Selected extract:
****************************************

United States District Court, E.D. Virginia, Alexandria Division

May 4, 2016

UNITED STATES OF AMERICA
v.
BRICETON GRANT

MEMORANDUM OPINION

T. S. Ellis, III United States District Judge

At issue on defendant's appeal of the magistrate judge's Order is whether the magistrate judge erred in denying defendant's motion to award credit for the ten-day period following the government's erroneous release of defendant after he had served only four days of a fifteen-day sentence imposed for a violation of defendant's supervised release conditions. As the matter has been fully briefed and argued orally, it is now ripe for disposition.

I.

On February 16, 2016, defendant appeared before the magistrate judge for a violation of his supervised release conditions. At the hearing, defendant admitted that he had possessed marijuana in violation of his supervised release conditions, and accordingly, he was sentenced to fifteen days of incarceration and remanded to the custody of the United States Marshal's Service ("USMS") to serve that sentence. See United States v. Briceton Grant, No. l:14-MJ-656 (Feb. 18, 2016) (Order).

Shortly thereafter, on February 19, 2016, the USMS erroneously released defendant from custody, after defendant had served only four days of his fifteen-day sentence. Specifically, the Bureau of Prisons ("BOP") mistakenly awarded defendant credit for time served on the basis of a thirteen-day period of incarceration defendant had previously served; the BOP was unaware that this thirteen-day period of incarceration had already been applied to a sentence imposed for a previous supervised release violation. On February 25, 2016, shortly after learning of the mistake, U.S. Probation Officer Vakida Wilson filed a petition on probation, and shortly thereafter, an arrest warrant issued. See United States v. Briceton Grant, No. l:14-MJ-656 (Feb. 25, 2016) (Petition and Order). On Monday, February 29, 2016, defendant self-surrendered to the USMS and appeared in person for a hearing that afternoon. Thus, in total, defendant was erroneously at liberty for a period of ten days. During this ten-day period, defendant obtained employment at a convenience store. At the February 29, 2016 hearing, the magistrate judge released defendant and scheduled a hearing on the matter for March 8, 2016.

****************************************

Provided records:
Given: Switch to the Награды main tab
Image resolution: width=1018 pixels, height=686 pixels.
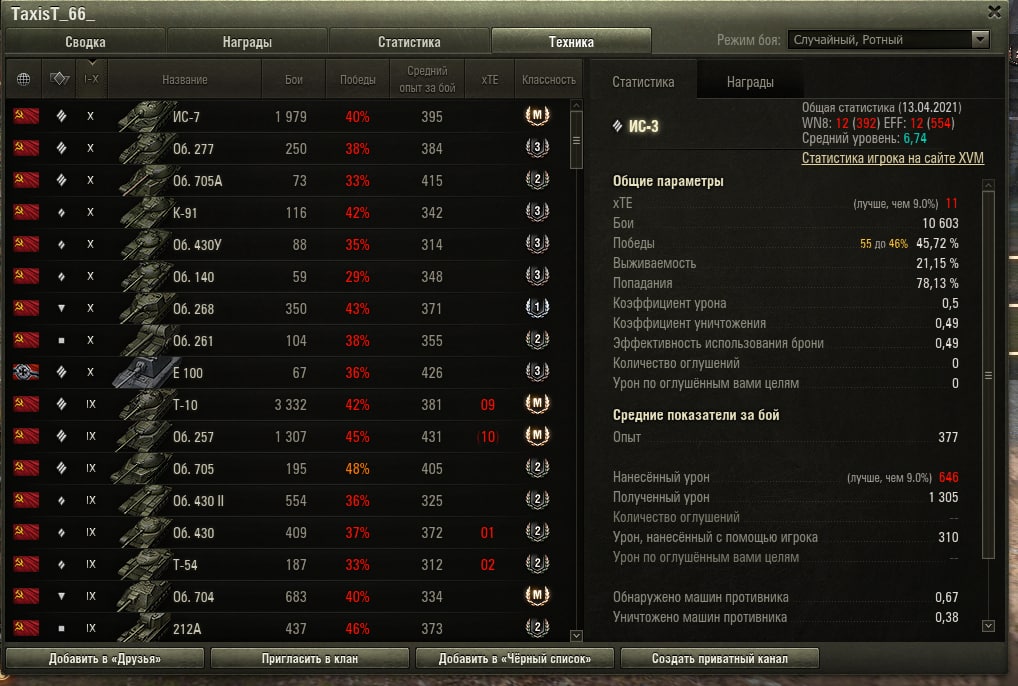Looking at the screenshot, I should (247, 42).
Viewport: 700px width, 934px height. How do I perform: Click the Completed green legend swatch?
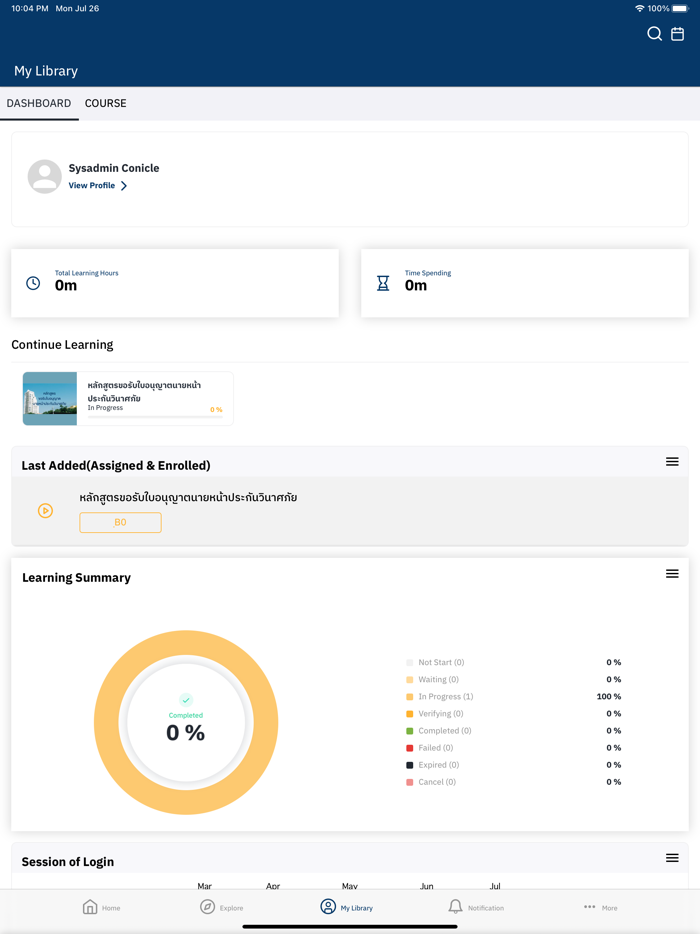point(410,731)
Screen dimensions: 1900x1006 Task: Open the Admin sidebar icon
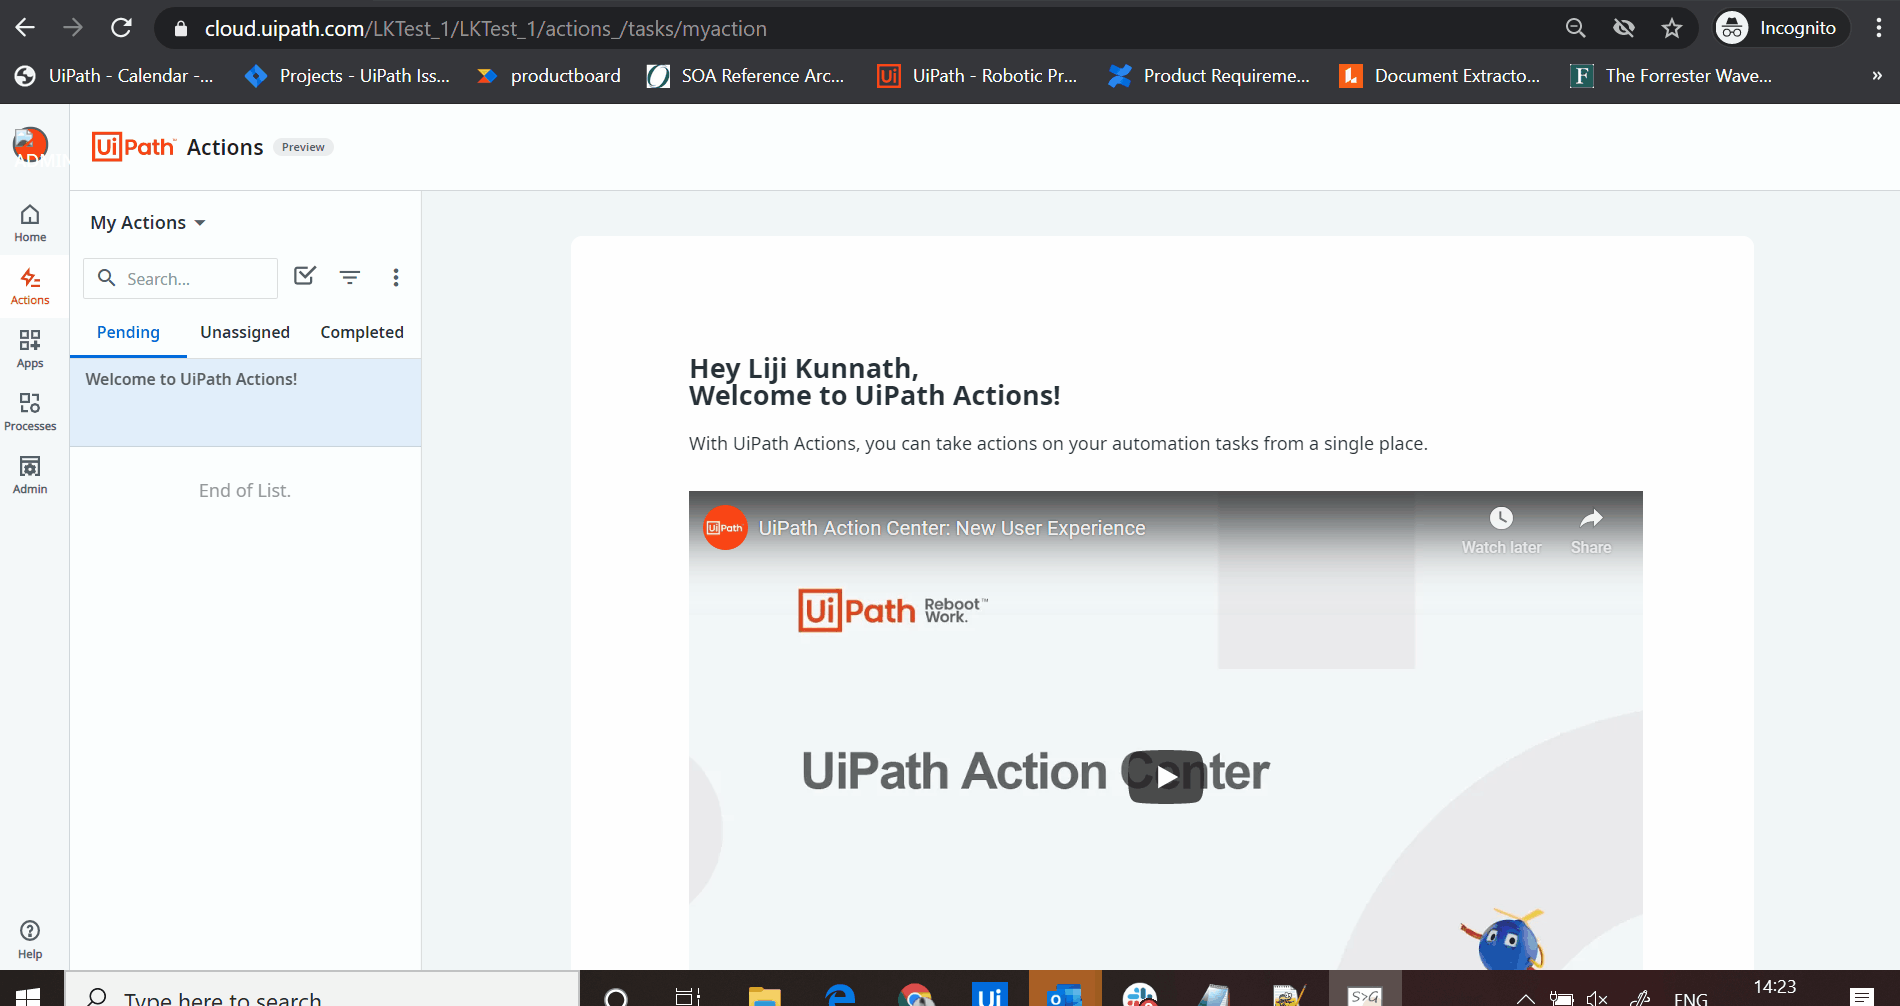(x=30, y=475)
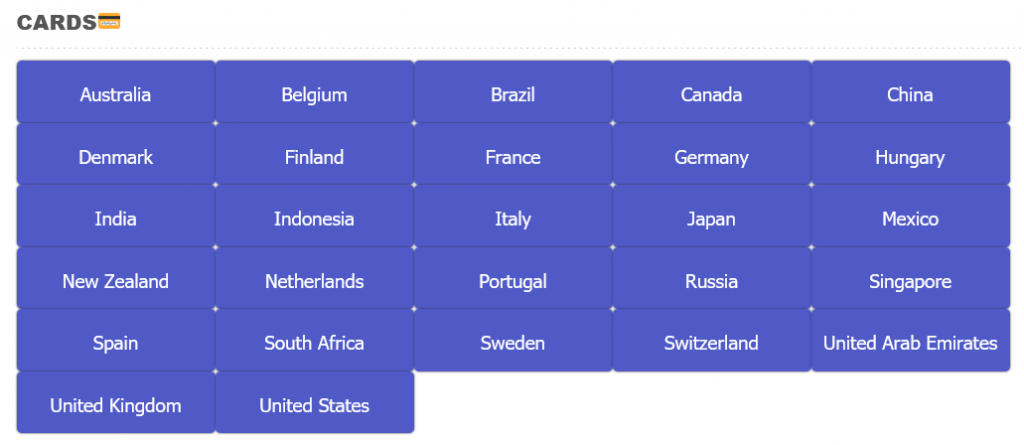This screenshot has width=1024, height=445.
Task: Select Germany from the grid
Action: coord(711,157)
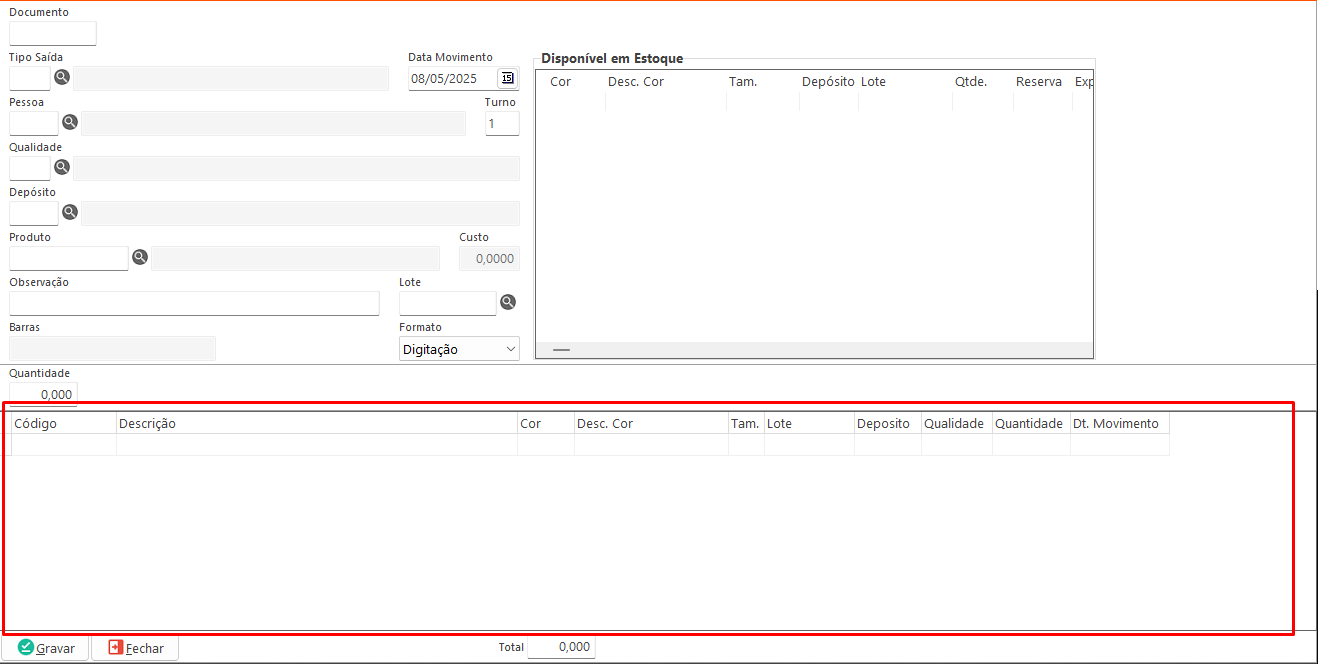Click the Tipo Saída search magnifier icon

tap(62, 78)
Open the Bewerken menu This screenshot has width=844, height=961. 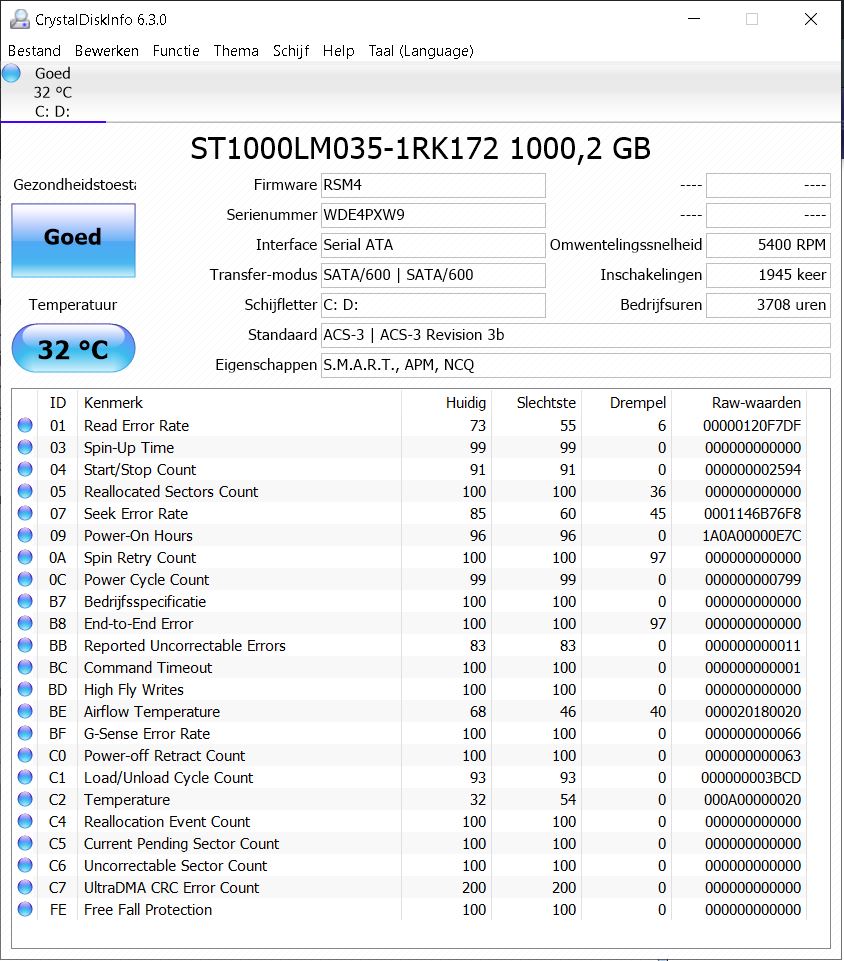tap(107, 51)
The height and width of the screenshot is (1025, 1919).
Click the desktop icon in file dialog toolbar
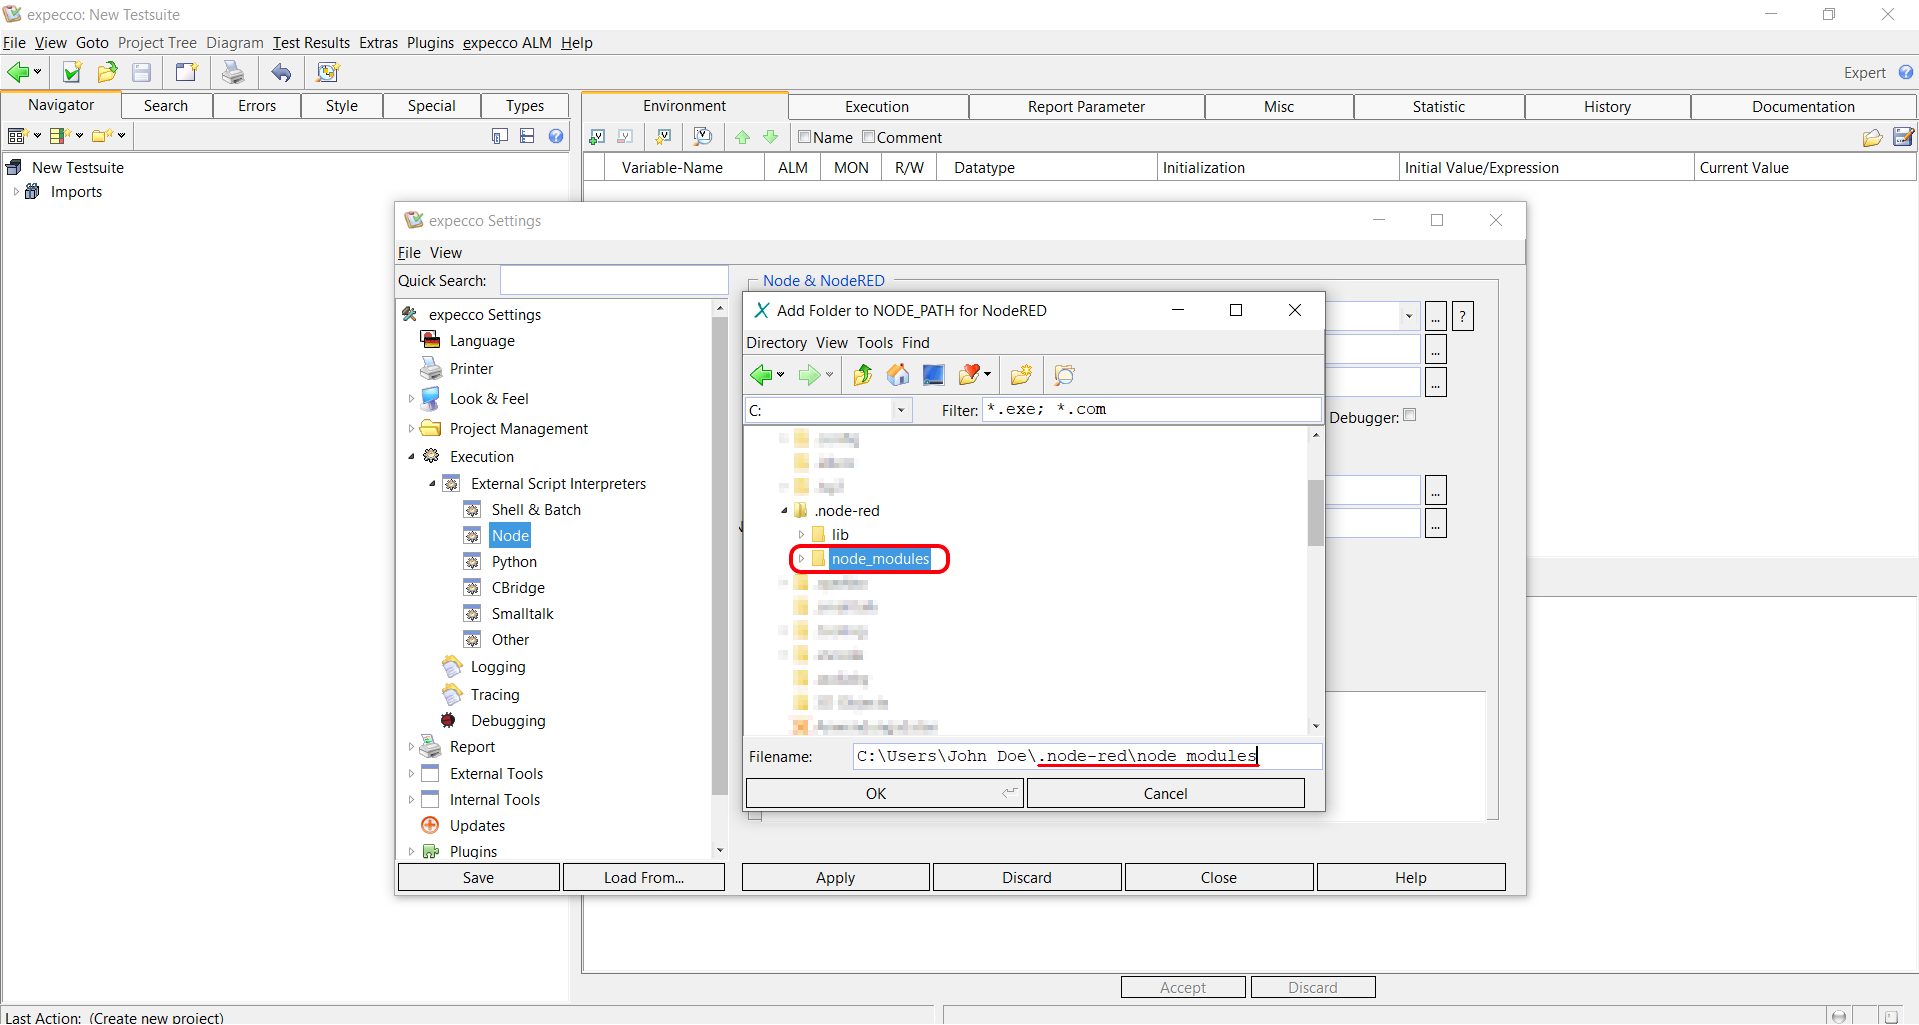[933, 375]
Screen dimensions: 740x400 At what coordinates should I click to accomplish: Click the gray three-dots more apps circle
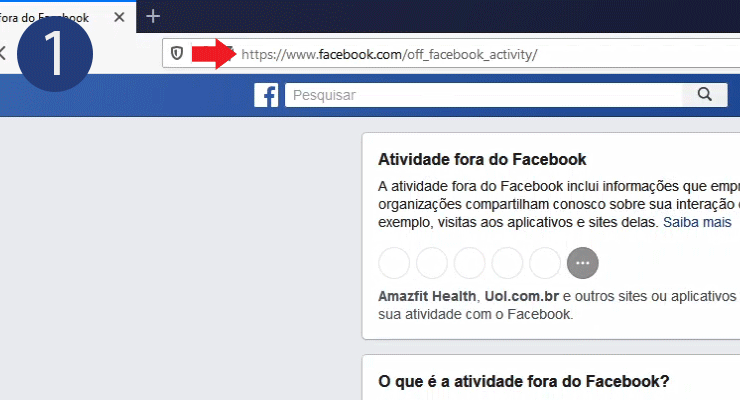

****************************************

Parts of the exercise:
A. Answer these questions from the court opinion:
(i) How long was the sentence imposed on the defendant for the supervised release violation?
(ii) On what date did the USMS erroneously release the defendant?
(iii) What did the defendant obtain during the ten days he was at liberty?
B. Write out, word for word, the stretch of the court opinion from "On February 16, 2016, defendant" through "18, 2016) (Order).".
The material has no connection to the court opinion.

Results of the exercise:
A.
(i) Fifteen days of incarceration.
(ii) February 19, 2016.
(iii) Employment at a convenience store.

B.
On February 16, 2016, defendant appeared before the magistrate judge for a violation of his supervised release conditions. At the hearing, defendant admitted that he had possessed marijuana in violation of his supervised release conditions, and accordingly, he was sentenced to fifteen days of incarceration and remanded to the custody of the United States Marshal's Service ("USMS") to serve that sentence. See United States v. Briceton Grant, No. l:14-MJ-656 (Feb. 18, 2016) (Order).